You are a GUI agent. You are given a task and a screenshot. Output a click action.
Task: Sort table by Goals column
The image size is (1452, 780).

==

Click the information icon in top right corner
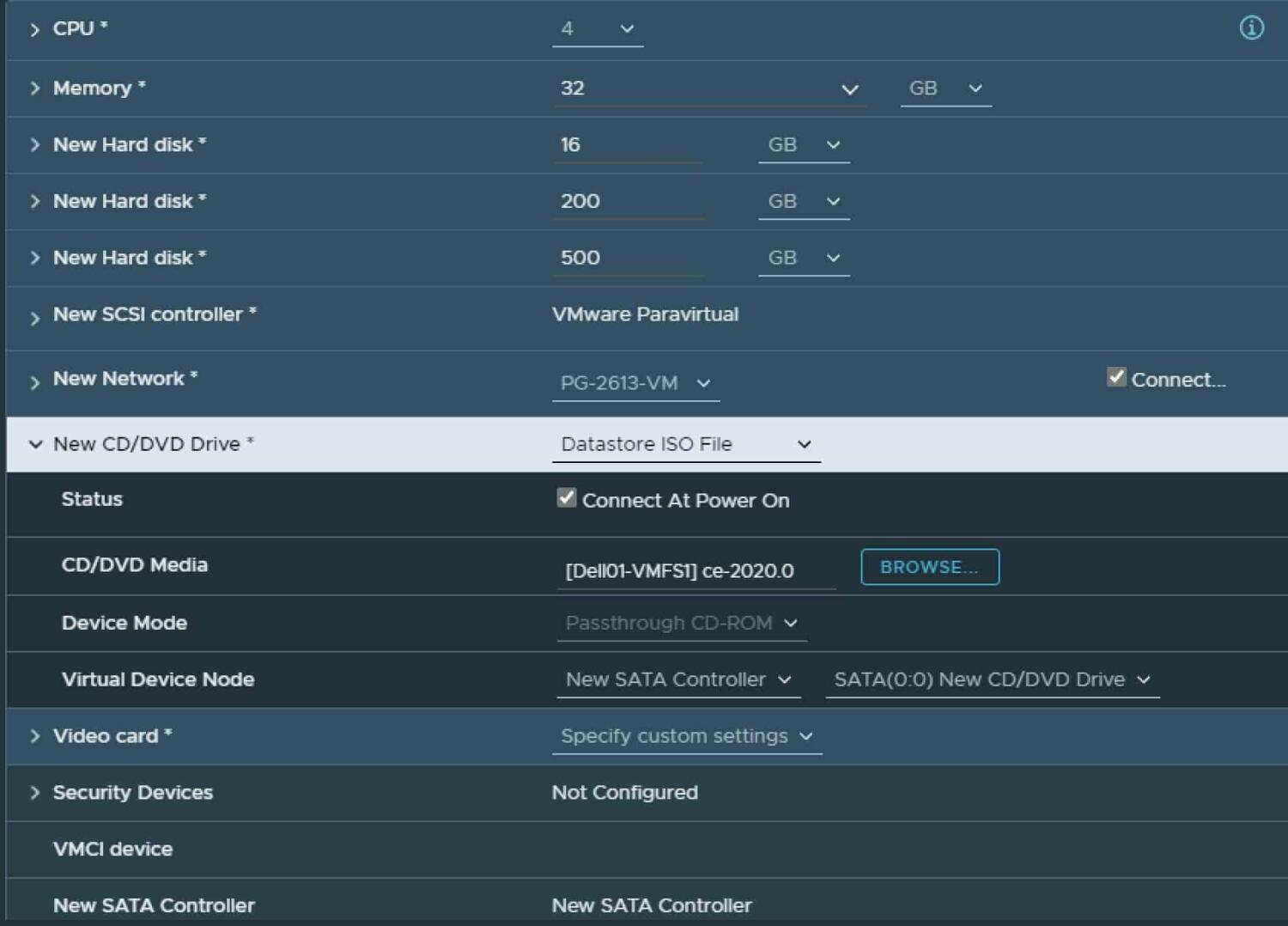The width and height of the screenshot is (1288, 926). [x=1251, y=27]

--

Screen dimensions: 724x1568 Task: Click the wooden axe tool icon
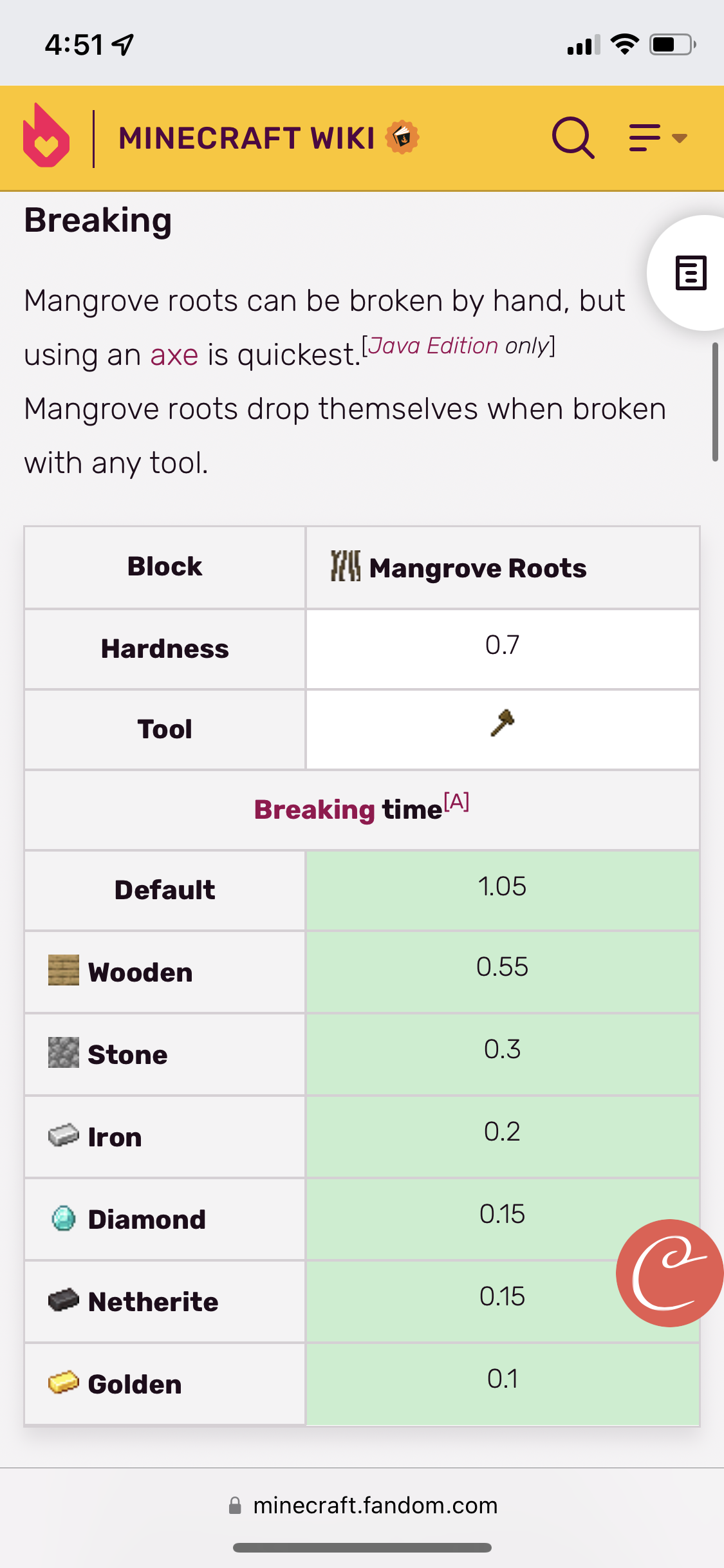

--- Exercise brief ---
Your answer should be the lines above from the one containing "You are a GUI" through the one containing "The image size is (1452, 780).", copied exactly and with both ends kept.

--- Your response ---
You are a GUI agent. You are given a task and a screenshot. Output a click action.
Task: Sort table by Goals column
The image size is (1452, 780).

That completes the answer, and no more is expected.